• _Problem set_
**1.** Copy the bald cypress passage word for word, starting with "What you may" and going on through "along every day.".
**2.** Carry on the bald cypress passage from the point where it stops.

• _Text segment_
The real star of the show, though, is the bald cypress, whose knobby knees are practically symbolic of swamps everywhere. If you’ve been around the bayou long enough, you’ve probably heard the going theory about cypress knees: These woody protrusions help stabilize trees in water-logged ground and, like a snorkel, provide for the exchange of gases between the root system and the air.
What you may not know is that cypress trees are the rarest of their kind: a deciduous conifer. Unlike pine and spruce, the needle-like foliage of a cypress is made up of leaves that fall off in the autumn. However, similar to other conifers, the cypress reproduces by means of a collection of thousands of seeds the size and shape of a ping-pong ball. While many conifers require a good, hot forest fire before their seeds are released and can sprout, the cypress is the opposite: It requires standing water for the seed to germinate. However, a cypress sapling can only grow on dry ground after the water has receded and must be tall enough to reach above the water when it returns. With the deck stacked against it like that, a mature bald cypress forest, like the one at Eagle Lake, doesn’t just come along every day.

• _Recorded information_

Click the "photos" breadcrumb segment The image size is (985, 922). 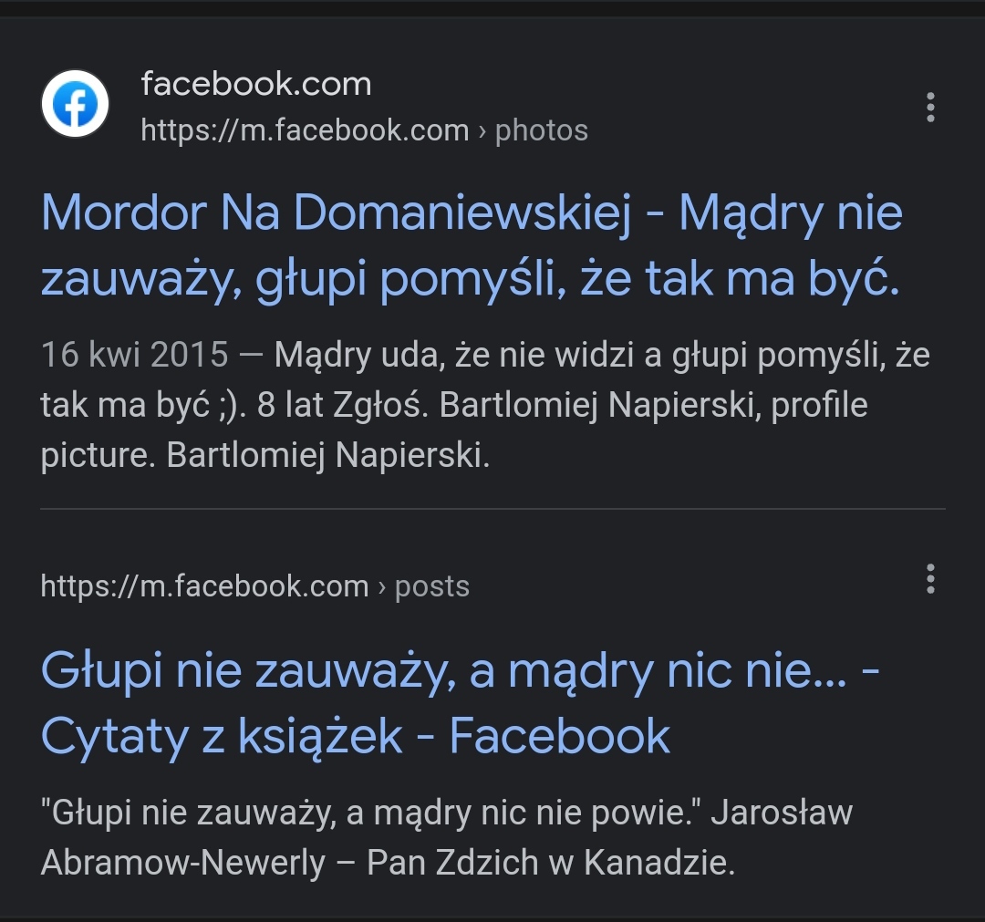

• _Per-task answers_
**1.**
What you may not know is that cypress trees are the rarest of their kind: a deciduous conifer. Unlike pine and spruce, the needle-like foliage of a cypress is made up of leaves that fall off in the autumn. However, similar to other conifers, the cypress reproduces by means of a collection of thousands of seeds the size and shape of a ping-pong ball. While many conifers require a good, hot forest fire before their seeds are released and can sprout, the cypress is the opposite: It requires standing water for the seed to germinate. However, a cypress sapling can only grow on dry ground after the water has receded and must be tall enough to reach above the water when it returns. With the deck stacked against it like that, a mature bald cypress forest, like the one at Eagle Lake, doesn’t just come along every day.

**2.**
Justin Fox Burks
Here’s another little-known fact about cypress trees: Their waterlogged trunks make great lightning rods. Their nice horizontal branches and proximity to fish-filled waters also make them great nesting sites for bald eagles. Put two and two together, and you can see why lightning is actually a common contributor to the mortality of America’s icon.
We paddle past a couple of abandoned beaver lodges, examine a dead snag with one tiny branchlet left budding, and discover an old woodpecker excavation with some fluffy bird-down waving in the late-morning breeze. Ranger Sam tells me that we’ll head just left of those cypresses over there. Which ones? I ask. Those? Or you mean those? Or those? Then the sudden sight of the boat trailer tells me that by some miracle, we have arrived back where we started. Maybe it’s a good thing that this place is off-limits to casual recreationists; even the most seasoned outdoors-person would get lost in this trackless maze of cypress knees, duckweed, buttonbush, and loosestrife.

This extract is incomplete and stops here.